*Passage shown*

WO2015079288A1 - Diving system - Google Patents

Abstract

Diving system (1), including a diving chamber (2), two cables (4, 22), each of which is connected to the diving chamber (2) by means of a respective couple of pulleys (7, 8/ 23, 24) installed on diving chamber (2), and two moving units (29), each of which is designed to move a relevant cable (4, 22) so as to allow the raising and lowering of the diving chamber (2); the system (1) allows to manage the movement of the diving chamber (2) with high simplicity, precision and reduction of costs.

Description

"DIVING SYSTEM"

TECHNICAL FIELD

This invention relates to a diving system and a diving chamber.

BACKGROUND

In the diving/submersion equipment field, systems usually comprise of a submersible chamber (bell) and three actuator devices, each of which is provided with a motor and is designed to move a respective connecting wire . These actuator devices are installed on a vessel. During operation, every wire is directly connected to the top of the submersible chamber, allowing its vertical movement.

It is important to point out that these types of systems have some disadvantages. As an example, the motors must operate in perfect unison to prevent the chamber inclination during its vertical movement. Therefore, it is necessary to use electric motors, which are accurate but expensive and not very reliable (their failures are quite frequent)

*Provided data*
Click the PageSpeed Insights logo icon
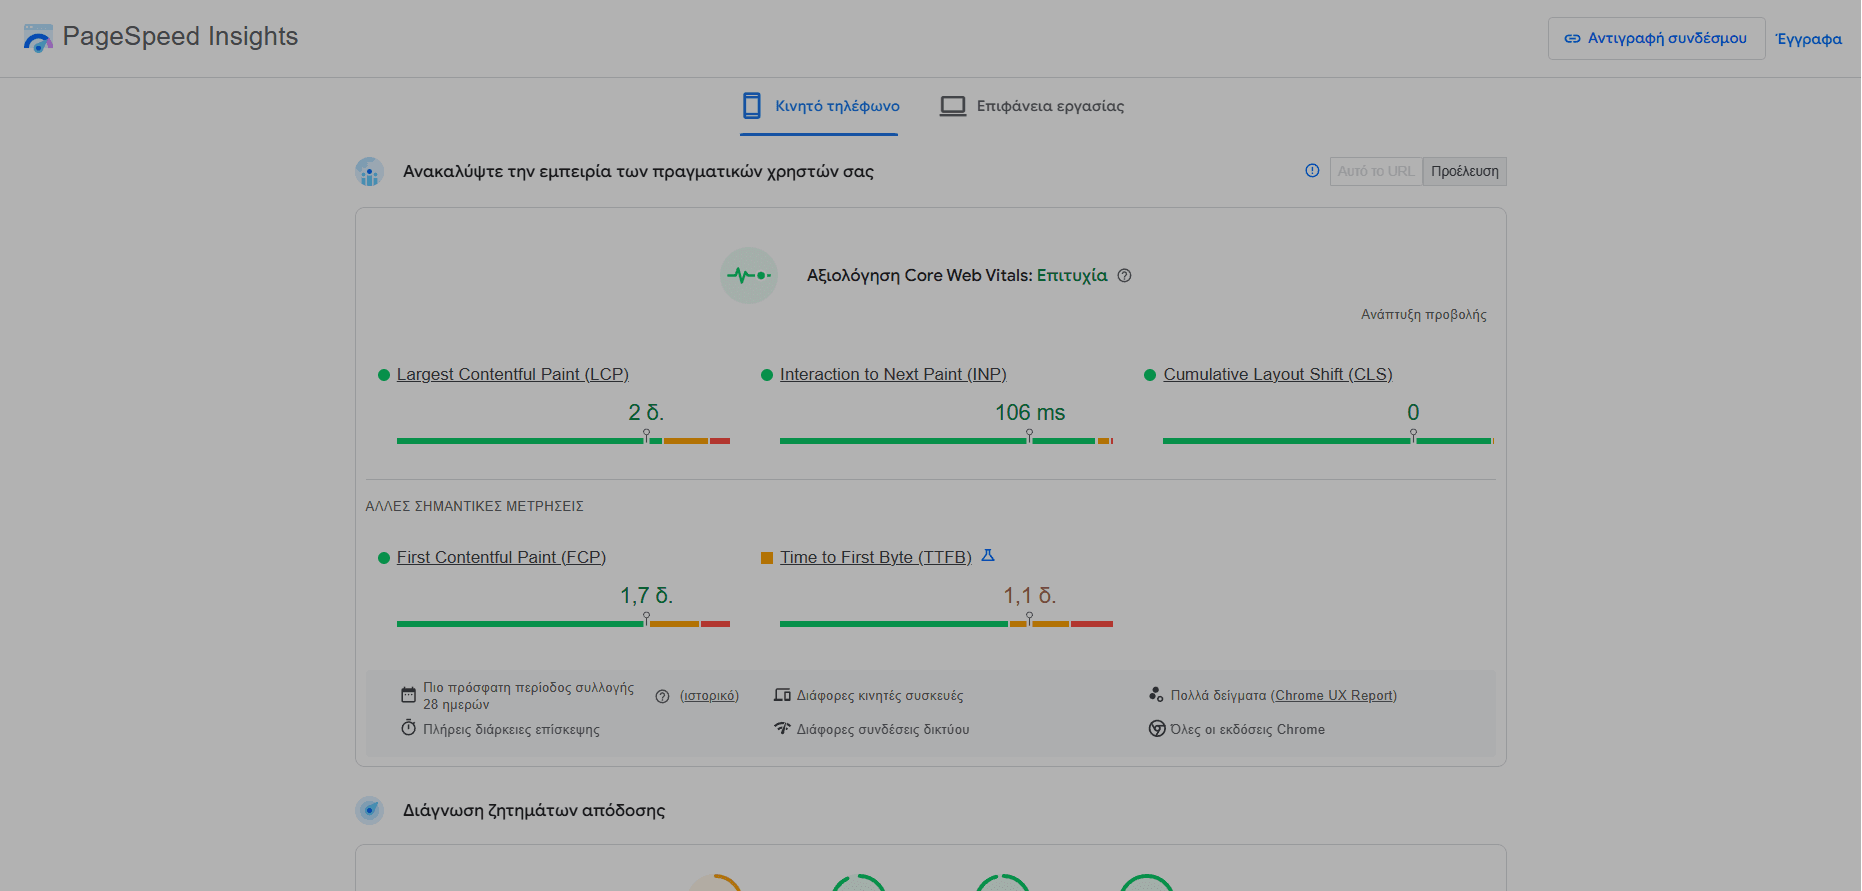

*What is required*
Can you return everything from "TECHNICAL FIELD" down to "allowing its vertical movement." in the diving system patent, word for word? None of the data matters here.

*Complete response*
TECHNICAL FIELD

This invention relates to a diving system and a diving chamber.

BACKGROUND

In the diving/submersion equipment field, systems usually comprise of a submersible chamber (bell) and three actuator devices, each of which is provided with a motor and is designed to move a respective connecting wire . These actuator devices are installed on a vessel. During operation, every wire is directly connected to the top of the submersible chamber, allowing its vertical movement.